Each line of the listing must be transcribed exactly, except for the images, which should be excluded.
[[ Source data, beginning ]]
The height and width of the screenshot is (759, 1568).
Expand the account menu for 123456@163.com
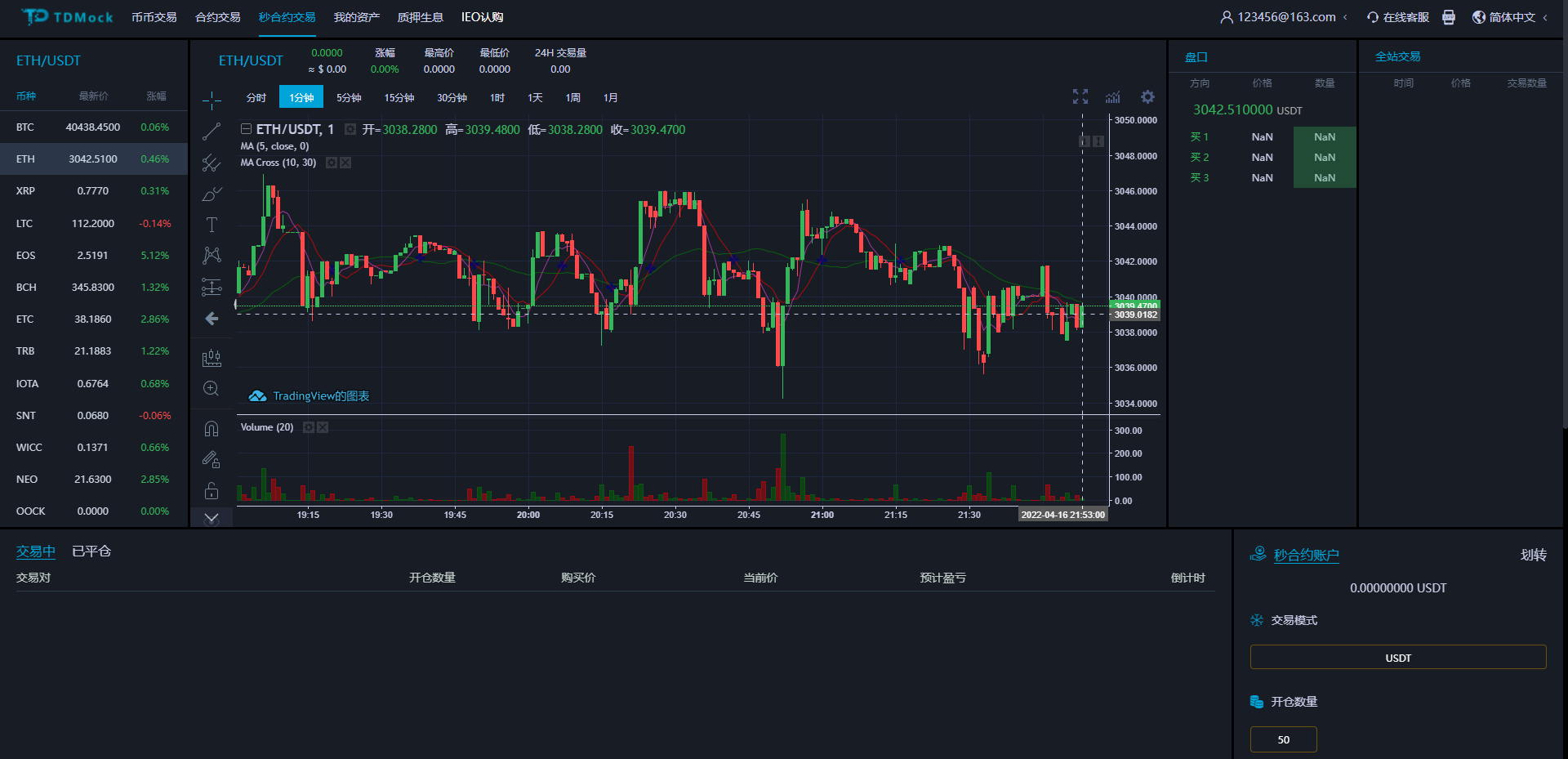point(1282,16)
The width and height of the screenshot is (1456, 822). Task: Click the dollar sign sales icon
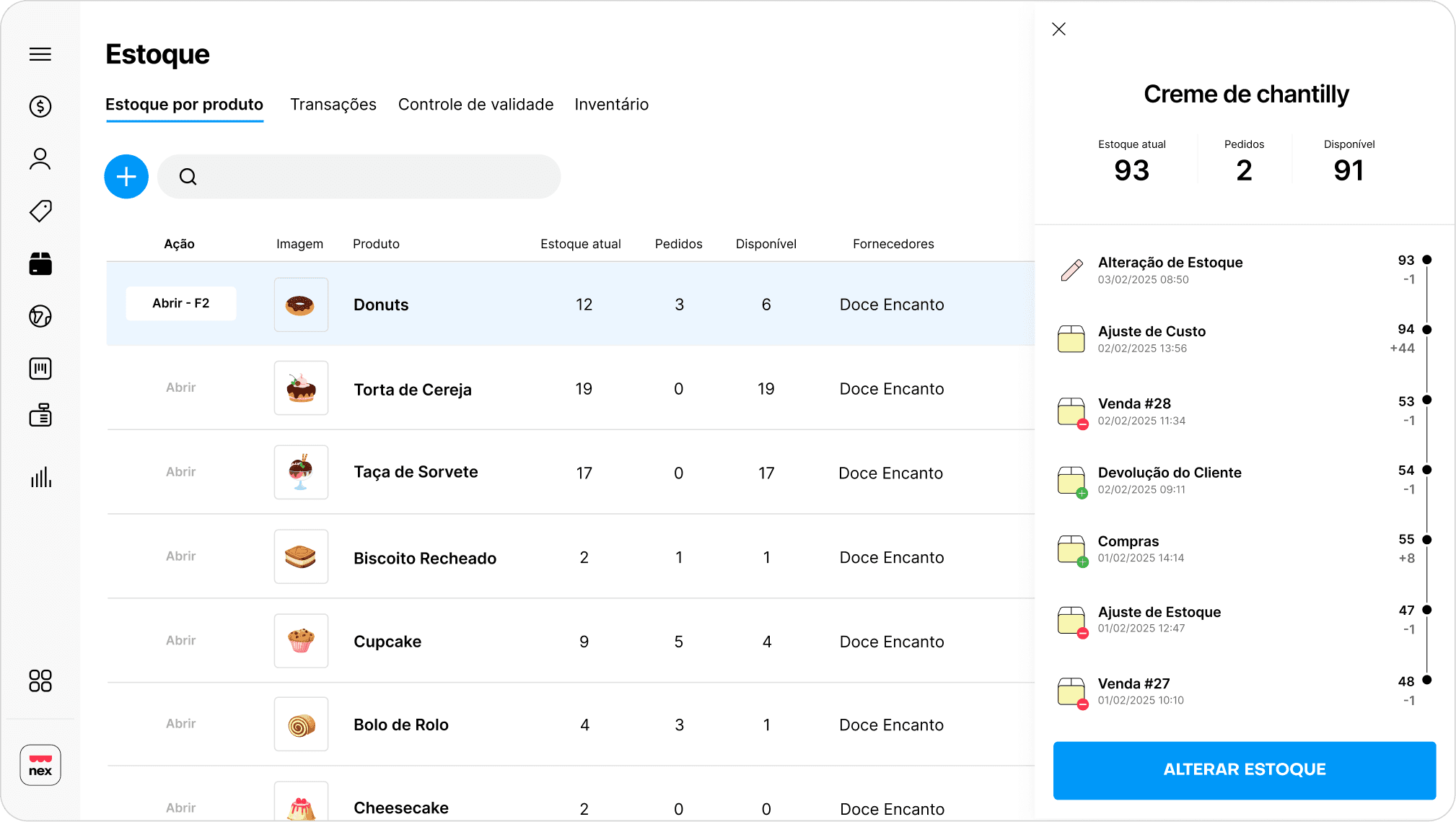pyautogui.click(x=40, y=107)

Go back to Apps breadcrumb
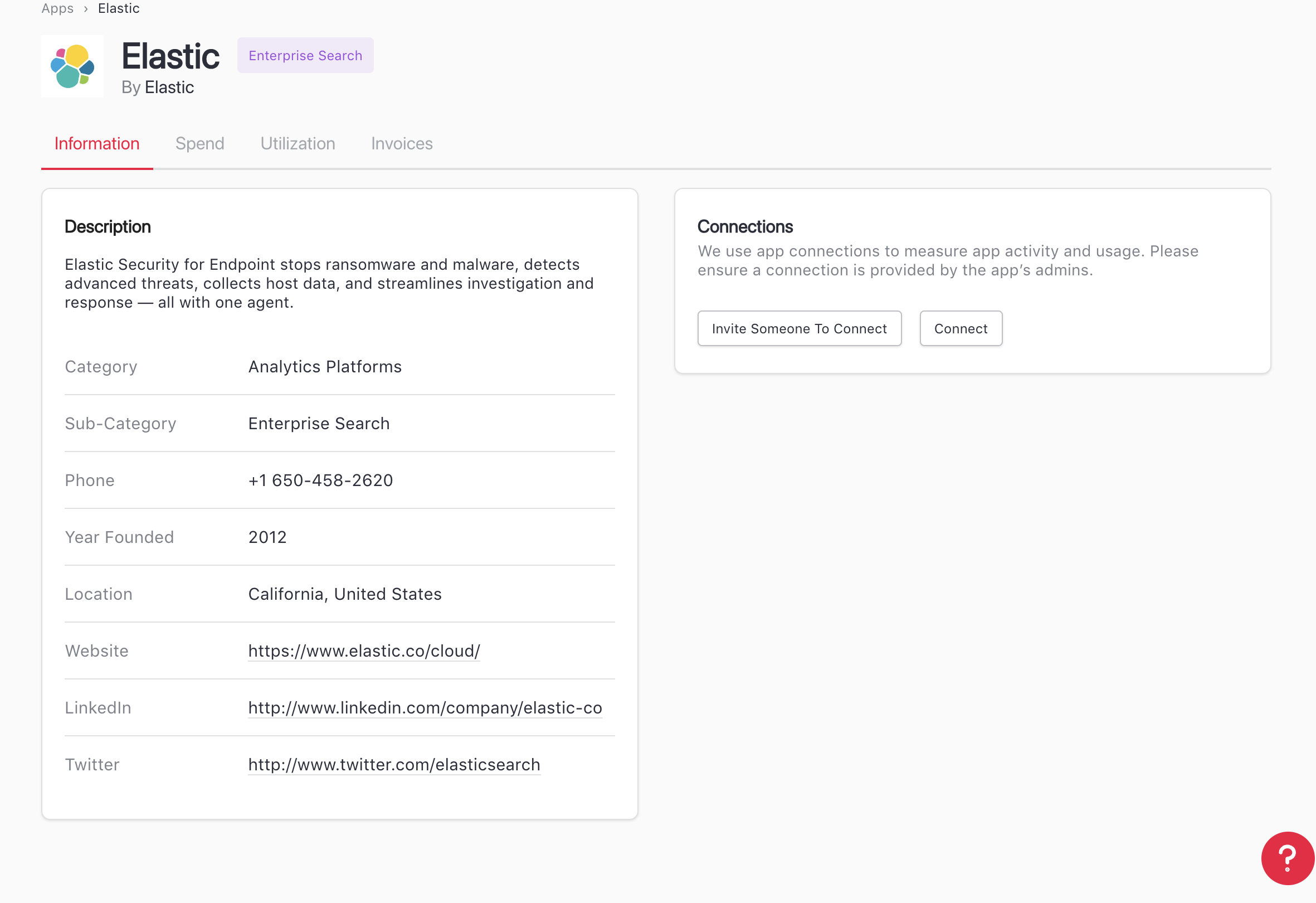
[[ Source data, end ]]
* _Result below_:
The height and width of the screenshot is (759, 1568).
Expand the account menu for 123456@163.com
point(1282,16)
The width and height of the screenshot is (1456, 822). Task: Click the dollar sign sales icon
pyautogui.click(x=40, y=107)

Go back to Apps breadcrumb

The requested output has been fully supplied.